On CNBC's "Fast Money" TV show, the trading panel discussed U.S. auto sales, which came in much stronger than expected.
Karen Finerman, president of Metropolitan Capital Advisors, said the public obviously doesn't care about the recall issues at General Motors (GM) since sales came in quite strong. She added that the auto report was good for most automakers, indicating the consumer may be stronger than investors had thought.
Dan Nathan, co-founder and editor of riskreversal.com, wondered whether this Friday's nonfarm payrolls report would be stronger than expected, too. Regarding the auto sales, he suggested this may be as good as it gets.
Brian Kelly, founder of Brian Kelly Capital, said the auto sales gains were likely so strong because the weather prevented so many consumers from purchasing vehicles earlier in the year. But monthly auto sales may not be as strong as they were in May.
Guy Adami, managing director of stockmonster.com, said the 1.5% rally in shares of GM was pretty "weak" given the year-to-date selloff of the stock. He added that BorgWarner (BWA) and Alcoa (AA) are good "derivative" plays on the auto industry.
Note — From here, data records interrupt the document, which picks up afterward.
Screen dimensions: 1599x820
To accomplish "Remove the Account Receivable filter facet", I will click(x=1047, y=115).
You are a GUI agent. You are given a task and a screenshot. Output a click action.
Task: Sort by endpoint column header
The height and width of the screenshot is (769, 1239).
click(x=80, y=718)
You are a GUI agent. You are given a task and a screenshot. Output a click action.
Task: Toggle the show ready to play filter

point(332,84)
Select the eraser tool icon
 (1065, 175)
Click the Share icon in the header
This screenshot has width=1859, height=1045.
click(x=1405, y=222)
Ben Kallo, senior research analyst at R.W. Baird, has a buy rating on shares of Tesla Motors (TSLA) with a $275 price target. It's good news that CEO Elon Musk will be around for roughly another five years, a point the chief executive made during the company's recent shareholder meeting, he said. Kallo added that margins should improve in 2014, and production looks likely to be higher than expected this quarter.
Turning to solar, Kallo said his top pick in the sector continues to be SunPower (SPWR), on which he has a buy rating with a $42 price target. He also has a buy rating on First Solar (FSLR) and SolarCity (SCTY), with price targets of $87 and $80, respectively.
Adami said he would rather buy Tesla Motors on a breakout over $225 than at current levels.